A class-action suit is bringing change to a Philadelphia corrections facility which once barred incarcerated fathers from spending time alone with their minor children.
“When you’re far away from someone and can’t visit, it puts a strain on everything,” said Dayna Walter, partner of a jailed man and mother of his two-year old child.
“You rely a lot on love and hope to get you through,” she said. “You keep pictures around of him so his son can see his and recognize when he’s talking on the phone.”
According to the Philadelphia Inquirer, her son’s father, Keith Campbell, had been prevented from spending time with his toddler. The restrictive policy was being enforced by the city’s Federal Detention Center, where Campbell has spent the last year awaiting trial. Under its purview, minor children aren’t allowed to meet with inmates unattended – also excluded are visitors who aren’t part of a detainee’s immediate family.
Because Walter and Campbell aren’t currently married, there was nobody available to reunite the father with his very young son.
Starting April 30th, writes the Inquirer, that policy will change – thanks largely to an advance in settlement negotiations ‘in a class-action lawsuit in which Campbell is a lead plaintiff.’ The new rule, writes the paper, entitles each pretrial inmate to receive one visitor who isn’t an immediate family member.
“For a large number of inmates, this will resolve the problem,” said Benjamin Geffen, a lawyer with the Public Interest Law Center.
Court filings indicate that approximately 100 inmates at the Federal Detention Center were kept from seeing their kids under the pre-class-action policy.
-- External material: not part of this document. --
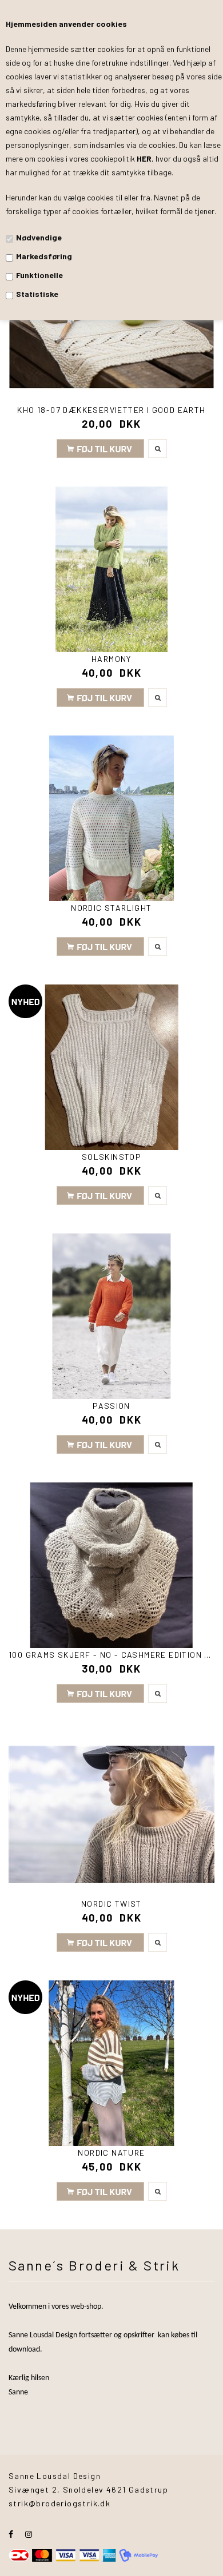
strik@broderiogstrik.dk (59, 2503)
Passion (111, 1405)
Nevertheless, says Geffen, some detainees may still be prevented from catching up with their minor children.
“We remain concerned that some pretrial inmates may still have trouble visiting with their children,” said Geffen. “For instance, some inmates have children by more than one parent. This is hardly unheard of in 21st-century America: even the president has five children by three different women.”
Other attorneys working with the Public Interest Law Center have argued that maintaining lenient visitation policies is essential to inmate rehabilitation and reintegration efforts.
“Inmates who maintain relationships with their children and their communities are much more successful at reintegrating after release,” said attorney Dana Bazelon, who represents some of the class-action’s plaintiffs. “But the FDC’s unconstitutional and nonsensical policy instead forces inmates to be further isolated from their loved ones. This isn’t just cruel: it makes it more likely that the inmates will wind up back in jail after they’re released.”
The Federal Detention Center continues to have among the strictest visitation policies in the United States. Facility officials say the rules were enacted to combat the unprecedented and drastic flow of illegal narcotics into the jail.
But as Geffen notes, the punishment may be too harsh and too soon – it applied only to inmates still awaiting trial.
“The policy was one of the strictest in the entire country,” siad Geffen. “It applied only to people who enjoyed the presumption of innocence.”